I like the contrast with "distance learning," and Newstok's formulation recalls a colleague's assertion that SLACs are the "slow food movement" of higher education.
In the second essay, the author, Matthew Pratt Guterl, ardently defends the ceaseless student-professor interactions that take place in the classroom, the hallway, the office, and in the margins of student essays. As our public universities receive less and less public funding, and are more and more reliant on cutting costs, departments are pressured to offer large intro courses without suitable staffing or critical administrative support. This eats into the time and opportunities that professors have to teach skills and habits of mind, as opposed to offering content.
"But this "honors-style" dream was chipped away slowly by the annual news
reports of state budget cuts. We were pressed to create bigger courses,
to put "fannies in the seats." We ended our enhanced foreign language
requirement because it kept our major count down. We were encouraged to
open up our enrollments, to create a big survey course at the front end
of the major, a course that became so large that we had to trim off the
writing requirement and give multiple-choice exams. We spent hours on
assessment data, all required by the state higher education board, and
less and less, as a consequence on students."

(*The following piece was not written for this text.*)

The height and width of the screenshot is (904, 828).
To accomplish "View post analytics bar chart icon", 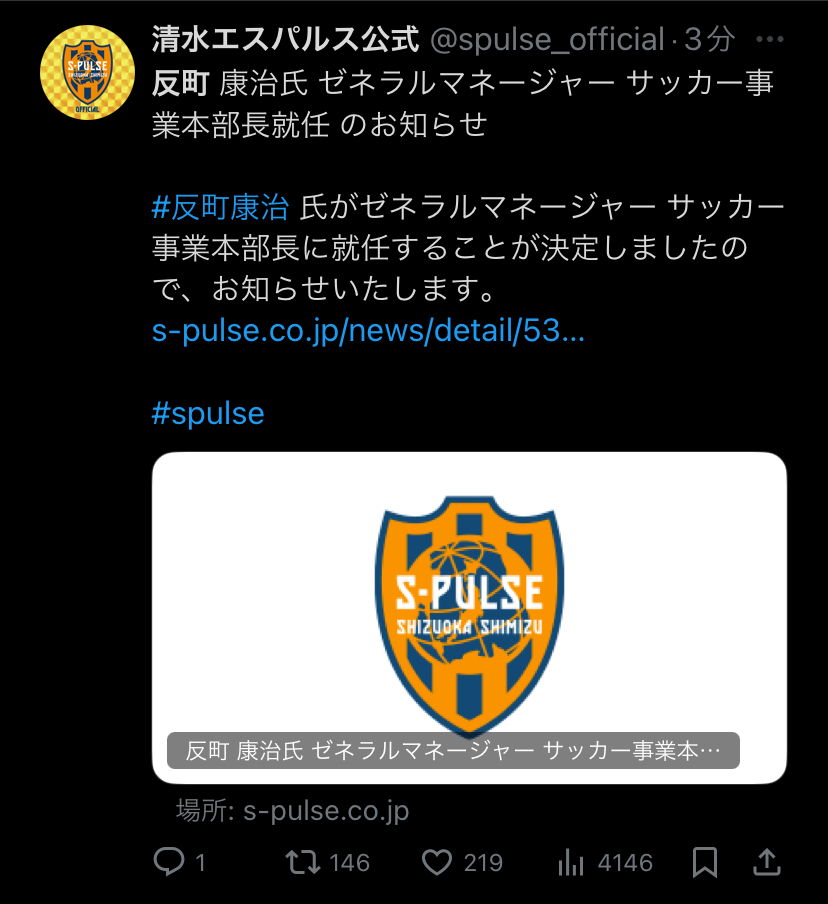I will (571, 862).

Both writers point to the fact that teaching isn't scalable, and that the people who do it are, in fact, professionals. Additionally, Guterl links the de-funding of higher education to increasing costs--especially the costs of covering health care premiums for employees. I wonder why university presidents and administrators didn't lobby hard for a single-payer system a few years ago, as it would have done a lot to neutralize rapidly rising tuition costs. But go and read both essays for yourself. They're great.